PHPUnit is a unit testing framework for the PHP programming language. It is an instance of the xUnit architecture for unit testing frameworks that originated with SUnit and became popular with JUnit. PHPUnit was created by Sebastian Bergmann and its development is hosted on GitHub.

==Purpose==
PHPUnit is based on the idea that developers should be able to find mistakes in their newly committed code quickly and assert that no code regression has occurred in other parts of the code base. Much like other unit testing frameworks, PHPUnit uses assertions to verify that the behavior of the specific component - or "unit" - being tested behaves as expected.

==Benefits==

The goal of unit testing is to isolate each part of the program and show that the individual parts are correct. A unit test provides a strict, written contract that the piece of code must satisfy.
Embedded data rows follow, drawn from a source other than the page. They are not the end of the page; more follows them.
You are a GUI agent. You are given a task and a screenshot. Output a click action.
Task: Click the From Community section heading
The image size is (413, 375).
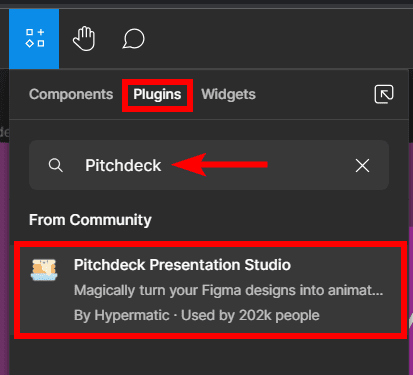click(x=90, y=220)
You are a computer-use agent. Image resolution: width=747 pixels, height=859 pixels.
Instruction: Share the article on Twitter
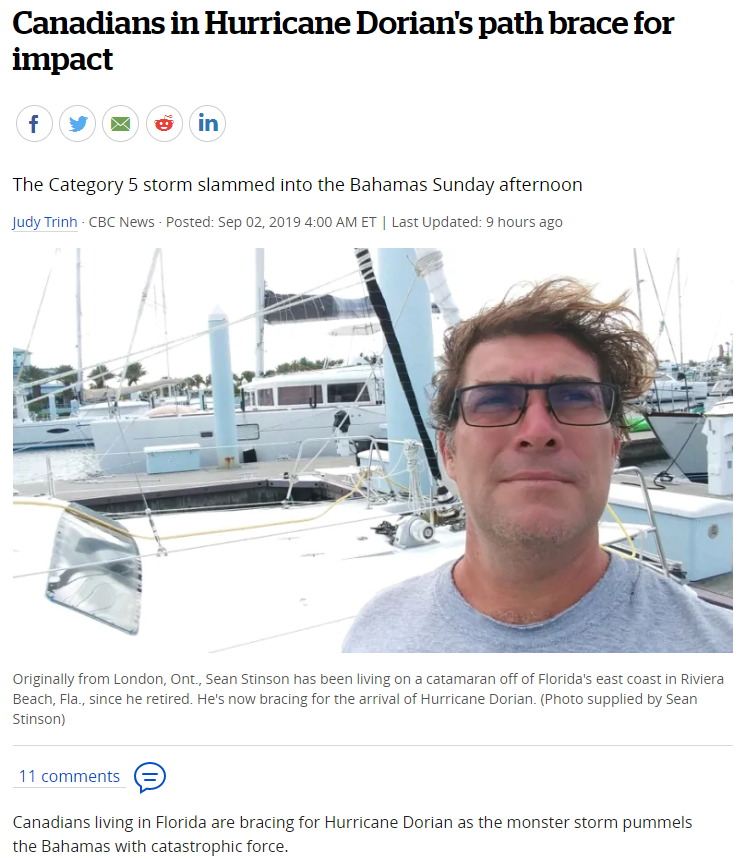(77, 124)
As a result, unit tests find problems early in the development cycle.

PHPUnit can output test results in a number of different formats, including JUnit XML and TestDox.

==Vulnerabilities==
A vulnerability that allowed attackers to execute remote code via PHPUnit was discovered in late 2017. By sending a payload of PHP code to a file that is part of PHPUnit, an attacker could execute PHP code on the webserver.